[THE PROBLEM]: Return every entry below exactly as written.

***

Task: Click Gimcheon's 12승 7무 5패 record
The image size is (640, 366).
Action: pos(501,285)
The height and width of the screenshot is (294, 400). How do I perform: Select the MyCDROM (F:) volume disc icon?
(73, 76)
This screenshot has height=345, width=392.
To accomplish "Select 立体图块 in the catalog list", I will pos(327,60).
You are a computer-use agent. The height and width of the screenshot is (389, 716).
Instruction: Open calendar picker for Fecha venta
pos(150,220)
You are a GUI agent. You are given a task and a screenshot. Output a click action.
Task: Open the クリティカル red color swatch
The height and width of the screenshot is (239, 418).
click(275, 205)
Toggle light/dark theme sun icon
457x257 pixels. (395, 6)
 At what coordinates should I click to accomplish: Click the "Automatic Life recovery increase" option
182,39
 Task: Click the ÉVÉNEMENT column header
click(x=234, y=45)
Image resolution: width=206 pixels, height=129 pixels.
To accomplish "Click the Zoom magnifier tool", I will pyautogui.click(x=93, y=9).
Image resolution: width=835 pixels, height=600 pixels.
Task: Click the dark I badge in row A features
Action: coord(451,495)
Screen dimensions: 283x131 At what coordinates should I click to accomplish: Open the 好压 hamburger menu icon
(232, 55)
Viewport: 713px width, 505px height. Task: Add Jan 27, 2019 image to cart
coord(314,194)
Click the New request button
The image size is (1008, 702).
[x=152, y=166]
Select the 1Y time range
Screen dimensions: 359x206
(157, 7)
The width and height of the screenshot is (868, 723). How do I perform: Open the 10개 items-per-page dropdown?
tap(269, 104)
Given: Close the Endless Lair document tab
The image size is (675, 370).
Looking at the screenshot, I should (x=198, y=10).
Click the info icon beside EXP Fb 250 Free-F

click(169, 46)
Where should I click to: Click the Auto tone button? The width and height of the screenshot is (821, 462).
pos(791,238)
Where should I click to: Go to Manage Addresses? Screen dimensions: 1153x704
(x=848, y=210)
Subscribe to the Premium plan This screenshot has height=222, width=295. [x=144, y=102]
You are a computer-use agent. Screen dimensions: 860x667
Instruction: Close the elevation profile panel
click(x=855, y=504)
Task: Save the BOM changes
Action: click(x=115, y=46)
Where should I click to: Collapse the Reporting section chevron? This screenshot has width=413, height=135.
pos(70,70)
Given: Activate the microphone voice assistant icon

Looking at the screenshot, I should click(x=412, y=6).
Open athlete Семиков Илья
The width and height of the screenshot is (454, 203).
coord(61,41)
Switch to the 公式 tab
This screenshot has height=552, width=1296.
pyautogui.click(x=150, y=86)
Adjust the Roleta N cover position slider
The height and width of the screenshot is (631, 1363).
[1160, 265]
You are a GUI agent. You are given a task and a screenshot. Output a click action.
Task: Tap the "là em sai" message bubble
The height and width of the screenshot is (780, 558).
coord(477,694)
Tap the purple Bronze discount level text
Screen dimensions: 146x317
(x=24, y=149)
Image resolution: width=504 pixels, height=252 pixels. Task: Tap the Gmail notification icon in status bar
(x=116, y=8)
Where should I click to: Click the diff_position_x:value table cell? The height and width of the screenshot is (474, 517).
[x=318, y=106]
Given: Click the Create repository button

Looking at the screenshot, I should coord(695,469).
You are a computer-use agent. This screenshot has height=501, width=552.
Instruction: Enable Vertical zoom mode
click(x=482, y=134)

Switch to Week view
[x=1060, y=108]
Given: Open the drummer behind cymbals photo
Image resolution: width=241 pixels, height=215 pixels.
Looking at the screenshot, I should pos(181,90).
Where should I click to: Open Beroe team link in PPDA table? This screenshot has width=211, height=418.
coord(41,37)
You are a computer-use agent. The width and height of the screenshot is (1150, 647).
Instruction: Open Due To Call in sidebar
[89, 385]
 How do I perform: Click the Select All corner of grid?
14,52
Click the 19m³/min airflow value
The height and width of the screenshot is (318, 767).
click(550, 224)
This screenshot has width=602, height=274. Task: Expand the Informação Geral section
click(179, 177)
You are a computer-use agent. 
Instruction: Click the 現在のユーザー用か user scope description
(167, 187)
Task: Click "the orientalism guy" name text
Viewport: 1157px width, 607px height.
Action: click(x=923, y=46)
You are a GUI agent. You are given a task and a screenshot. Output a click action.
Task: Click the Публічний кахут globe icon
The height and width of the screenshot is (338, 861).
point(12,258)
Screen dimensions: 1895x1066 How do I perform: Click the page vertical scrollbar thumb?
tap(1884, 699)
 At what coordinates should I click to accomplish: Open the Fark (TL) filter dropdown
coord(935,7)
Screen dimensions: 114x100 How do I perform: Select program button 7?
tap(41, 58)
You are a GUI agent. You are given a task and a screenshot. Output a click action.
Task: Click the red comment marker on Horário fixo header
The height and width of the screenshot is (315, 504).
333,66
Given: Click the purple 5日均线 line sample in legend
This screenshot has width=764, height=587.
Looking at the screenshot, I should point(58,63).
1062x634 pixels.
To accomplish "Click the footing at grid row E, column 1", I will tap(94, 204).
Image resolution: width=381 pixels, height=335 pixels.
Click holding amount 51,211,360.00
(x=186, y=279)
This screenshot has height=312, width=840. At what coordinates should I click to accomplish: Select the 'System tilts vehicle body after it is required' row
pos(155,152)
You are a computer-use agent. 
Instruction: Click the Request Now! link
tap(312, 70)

***

[RESULT OF THIS EXERCISE]:
Task: Click Gimcheon's 12승 7무 5패 record
The image size is (640, 366).
Action: pos(501,285)
The height and width of the screenshot is (294, 400). How do I perform: Select the MyCDROM (F:) volume disc icon?
(73, 76)
This screenshot has height=345, width=392.
To accomplish "Select 立体图块 in the catalog list", I will pos(327,60).
You are a computer-use agent. The height and width of the screenshot is (389, 716).
Instruction: Open calendar picker for Fecha venta
pos(150,220)
You are a GUI agent. You are given a task and a screenshot. Output a click action.
Task: Open the クリティカル red color swatch
The height and width of the screenshot is (239, 418).
click(275, 205)
Toggle light/dark theme sun icon
457x257 pixels. (395, 6)
 At what coordinates should I click to accomplish: Click the "Automatic Life recovery increase" option
182,39
 Task: Click the ÉVÉNEMENT column header
click(x=234, y=45)
Image resolution: width=206 pixels, height=129 pixels.
To accomplish "Click the Zoom magnifier tool", I will pyautogui.click(x=93, y=9).
Image resolution: width=835 pixels, height=600 pixels.
Task: Click the dark I badge in row A features
Action: coord(451,495)
Screen dimensions: 283x131 At what coordinates should I click to accomplish: Open the 好压 hamburger menu icon
(232, 55)
Viewport: 713px width, 505px height. Task: Add Jan 27, 2019 image to cart
coord(314,194)
Click the New request button
The image size is (1008, 702).
[x=152, y=166]
Select the 1Y time range
Screen dimensions: 359x206
(157, 7)
The width and height of the screenshot is (868, 723). How do I perform: Open the 10개 items-per-page dropdown?
tap(269, 104)
Given: Close the Endless Lair document tab
The image size is (675, 370).
Looking at the screenshot, I should (x=198, y=10).
Click the info icon beside EXP Fb 250 Free-F

click(169, 46)
Where should I click to: Click the Auto tone button? The width and height of the screenshot is (821, 462).
pos(791,238)
Where should I click to: Go to Manage Addresses? Screen dimensions: 1153x704
(x=848, y=210)
Subscribe to the Premium plan This screenshot has height=222, width=295. [x=144, y=102]
You are a computer-use agent. Screen dimensions: 860x667
Instruction: Close the elevation profile panel
click(x=855, y=504)
Task: Save the BOM changes
Action: click(x=115, y=46)
Where should I click to: Collapse the Reporting section chevron? This screenshot has width=413, height=135.
pos(70,70)
Given: Activate the microphone voice assistant icon

Looking at the screenshot, I should click(x=412, y=6).
Open athlete Семиков Илья
The width and height of the screenshot is (454, 203).
coord(61,41)
Switch to the 公式 tab
This screenshot has height=552, width=1296.
pyautogui.click(x=150, y=86)
Adjust the Roleta N cover position slider
The height and width of the screenshot is (631, 1363).
[1160, 265]
You are a GUI agent. You are given a task and a screenshot. Output a click action.
Task: Tap the "là em sai" message bubble
The height and width of the screenshot is (780, 558).
coord(477,694)
Tap the purple Bronze discount level text
Screen dimensions: 146x317
(x=24, y=149)
Image resolution: width=504 pixels, height=252 pixels. Task: Tap the Gmail notification icon in status bar
(x=116, y=8)
Where should I click to: Click the diff_position_x:value table cell? The height and width of the screenshot is (474, 517).
[x=318, y=106]
Given: Click the Create repository button

Looking at the screenshot, I should coord(695,469).
You are a computer-use agent. This screenshot has height=501, width=552.
Instruction: Enable Vertical zoom mode
click(x=482, y=134)

Switch to Week view
[x=1060, y=108]
Given: Open the drummer behind cymbals photo
Image resolution: width=241 pixels, height=215 pixels.
Looking at the screenshot, I should pos(181,90).
Where should I click to: Open Beroe team link in PPDA table? This screenshot has width=211, height=418.
coord(41,37)
You are a computer-use agent. The width and height of the screenshot is (1150, 647).
Instruction: Open Due To Call in sidebar
[89, 385]
 How do I perform: Click the Select All corner of grid?
14,52
Click the 19m³/min airflow value
The height and width of the screenshot is (318, 767).
click(550, 224)
This screenshot has width=602, height=274. Task: Expand the Informação Geral section
click(179, 177)
You are a computer-use agent. 
Instruction: Click the 現在のユーザー用か user scope description
(167, 187)
Task: Click "the orientalism guy" name text
Viewport: 1157px width, 607px height.
Action: click(x=923, y=46)
You are a GUI agent. You are given a task and a screenshot. Output a click action.
Task: Click the Публічний кахут globe icon
The height and width of the screenshot is (338, 861).
point(12,258)
Screen dimensions: 1895x1066 How do I perform: Click the page vertical scrollbar thumb?
tap(1884, 699)
 At what coordinates should I click to accomplish: Open the Fark (TL) filter dropdown
coord(935,7)
Screen dimensions: 114x100 How do I perform: Select program button 7?
tap(41, 58)
You are a GUI agent. You are given a task and a screenshot. Output a click action.
Task: Click the red comment marker on Horário fixo header
The height and width of the screenshot is (315, 504).
333,66
Given: Click the purple 5日均线 line sample in legend
This screenshot has width=764, height=587.
Looking at the screenshot, I should point(58,63).
1062x634 pixels.
To accomplish "Click the footing at grid row E, column 1", I will tap(94, 204).
Image resolution: width=381 pixels, height=335 pixels.
Click holding amount 51,211,360.00
(x=186, y=279)
This screenshot has height=312, width=840. At what coordinates should I click to accomplish: Select the 'System tilts vehicle body after it is required' row
pos(155,152)
You are a computer-use agent. 
Instruction: Click the Request Now! link
tap(312, 70)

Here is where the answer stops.